Based on the time of their development and application, the following stock forecasting models can be categorized into “Traditional” and “new”:

Traditional models:

  1. Linear Regression: Linear regression is a classic statistical modeling technique used to model the relationship between a dependent variable and one or more independent variables. It has been used for stock forecasting for a long time.

  2. Support Vector Machines (SVM): SVM is a supervised machine learning algorithm that can be used for regression or classification tasks. It has been applied to stock forecasting in the past.

  3. Random Forest: Random Forest is an ensemble learning method that combines multiple decision trees to make predictions. It has been used in stock forecasting for its ability to handle complex relationships between variables.

  4. KNN (K-Nearest Neighbors): KNN is a non-parametric algorithm used for classification and regression tasks. It has been applied to stock forecasting, where similar historical patterns are used to predict future prices.

New models:

  1. LSTM (Long Short-Term Memory): LSTM is a type of recurrent neural network (RNN) that can model long-term dependencies in sequential data. It has gained popularity in recent years for stock forecasting due to its ability to capture temporal patterns.

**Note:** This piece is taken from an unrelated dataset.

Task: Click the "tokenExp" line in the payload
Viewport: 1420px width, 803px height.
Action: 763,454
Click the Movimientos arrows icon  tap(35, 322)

  2. BiLSTM (Bidirectional Long Short-Term Memory): BiLSTM is an extension of LSTM that incorporates information from both past and future time steps. It has been used for stock forecasting to capture dependencies in both directions.

  3. GRU (Gated Recurrent Unit): GRU is another type of RNN that can model temporal dependencies. It is similar to LSTM but has a simpler architecture. GRU has been applied to stock forecasting as an alternative to LSTM.

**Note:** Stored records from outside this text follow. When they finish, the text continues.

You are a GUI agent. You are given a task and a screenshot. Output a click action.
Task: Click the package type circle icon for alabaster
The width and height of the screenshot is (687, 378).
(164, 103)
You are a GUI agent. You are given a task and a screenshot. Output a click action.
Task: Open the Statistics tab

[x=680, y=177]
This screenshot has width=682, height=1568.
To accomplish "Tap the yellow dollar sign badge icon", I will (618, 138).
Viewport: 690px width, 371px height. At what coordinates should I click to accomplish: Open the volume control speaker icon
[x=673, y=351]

  4. auto-ARIMA: ARIMA (AutoRegressive Integrated Moving Average) is a traditional time series forecasting model. Auto-ARIMA is an automated version of ARIMA that automatically selects the best parameters for the model. It has been used for stock forecasting to capture time-dependent patterns.

These categorizations are based on the historical development and application of these models in the field of stock forecasting. However, it’s important to note that the categorization of models as “Traditional” or “new” is subjective and can change over time as new techniques and advancements are made in the field.

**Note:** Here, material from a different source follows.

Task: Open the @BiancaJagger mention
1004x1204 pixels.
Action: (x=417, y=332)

Jupyter notebook instructions

The models in the notebook are written and run sequentially according to the categories introduced above. The dataset uses Tesla’s stock market price data from 2020-08-19 to 2021-08-18. When making stock price predictions, I only used the closing price for the model predictions. Due to the limited amount of stock data, there may be differences in the model results. You can put in other stock price data and use the close price to do the prediction analysis in this notebook. The results of the best model selected for the prediction may be different.

For specific models introduction, please refer to the model description. Please refer to the presentation ppt file for model result analysis.